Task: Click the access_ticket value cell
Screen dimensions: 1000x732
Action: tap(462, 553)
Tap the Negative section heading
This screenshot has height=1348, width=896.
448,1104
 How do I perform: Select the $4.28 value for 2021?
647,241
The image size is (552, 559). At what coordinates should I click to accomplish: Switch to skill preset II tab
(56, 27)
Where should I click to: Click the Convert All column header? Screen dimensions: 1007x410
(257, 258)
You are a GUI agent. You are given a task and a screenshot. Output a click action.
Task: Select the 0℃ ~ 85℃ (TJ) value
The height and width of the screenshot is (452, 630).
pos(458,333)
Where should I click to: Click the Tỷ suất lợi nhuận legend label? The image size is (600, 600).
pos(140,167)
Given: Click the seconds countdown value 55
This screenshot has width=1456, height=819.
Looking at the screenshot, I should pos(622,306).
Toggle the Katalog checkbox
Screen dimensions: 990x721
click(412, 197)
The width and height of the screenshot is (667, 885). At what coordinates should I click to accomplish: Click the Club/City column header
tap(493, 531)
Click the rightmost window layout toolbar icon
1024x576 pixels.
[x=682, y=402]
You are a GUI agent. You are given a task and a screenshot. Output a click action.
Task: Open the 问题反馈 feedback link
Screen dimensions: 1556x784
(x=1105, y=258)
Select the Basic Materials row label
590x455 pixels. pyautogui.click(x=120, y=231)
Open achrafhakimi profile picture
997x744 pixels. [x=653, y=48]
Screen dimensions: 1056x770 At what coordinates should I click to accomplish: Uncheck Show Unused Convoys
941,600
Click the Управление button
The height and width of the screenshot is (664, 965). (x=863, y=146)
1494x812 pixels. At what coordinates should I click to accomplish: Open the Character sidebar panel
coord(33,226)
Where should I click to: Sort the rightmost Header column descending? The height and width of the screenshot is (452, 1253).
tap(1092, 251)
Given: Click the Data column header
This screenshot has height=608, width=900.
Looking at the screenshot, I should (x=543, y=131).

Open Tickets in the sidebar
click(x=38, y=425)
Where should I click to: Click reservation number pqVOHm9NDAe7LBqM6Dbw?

* _Aim of the exercise_:
Copy the data above in full, exactly as it reads.

* _Task solution_:
Task: Click the access_ticket value cell
Screen dimensions: 1000x732
Action: tap(462, 553)
Tap the Negative section heading
This screenshot has height=1348, width=896.
448,1104
 How do I perform: Select the $4.28 value for 2021?
647,241
The image size is (552, 559). At what coordinates should I click to accomplish: Switch to skill preset II tab
(56, 27)
Where should I click to: Click the Convert All column header? Screen dimensions: 1007x410
(257, 258)
You are a GUI agent. You are given a task and a screenshot. Output a click action.
Task: Select the 0℃ ~ 85℃ (TJ) value
The height and width of the screenshot is (452, 630).
pos(458,333)
Where should I click to: Click the Tỷ suất lợi nhuận legend label? The image size is (600, 600).
pos(140,167)
Given: Click the seconds countdown value 55
This screenshot has width=1456, height=819.
Looking at the screenshot, I should pos(622,306).
Toggle the Katalog checkbox
Screen dimensions: 990x721
click(412, 197)
The width and height of the screenshot is (667, 885). At what coordinates should I click to accomplish: Click the Club/City column header
tap(493, 531)
Click the rightmost window layout toolbar icon
1024x576 pixels.
[x=682, y=402]
You are a GUI agent. You are given a task and a screenshot. Output a click action.
Task: Open the 问题反馈 feedback link
Screen dimensions: 1556x784
(x=1105, y=258)
Select the Basic Materials row label
590x455 pixels. pyautogui.click(x=120, y=231)
Open achrafhakimi profile picture
997x744 pixels. [x=653, y=48]
Screen dimensions: 1056x770 At what coordinates should I click to accomplish: Uncheck Show Unused Convoys
941,600
Click the Управление button
The height and width of the screenshot is (664, 965). (x=863, y=146)
1494x812 pixels. At what coordinates should I click to accomplish: Open the Character sidebar panel
coord(33,226)
Where should I click to: Sort the rightmost Header column descending? The height and width of the screenshot is (452, 1253).
tap(1092, 251)
Given: Click the Data column header
This screenshot has height=608, width=900.
Looking at the screenshot, I should (x=543, y=131).

Open Tickets in the sidebar
click(x=38, y=425)
Where should I click to: Click reservation number pqVOHm9NDAe7LBqM6Dbw?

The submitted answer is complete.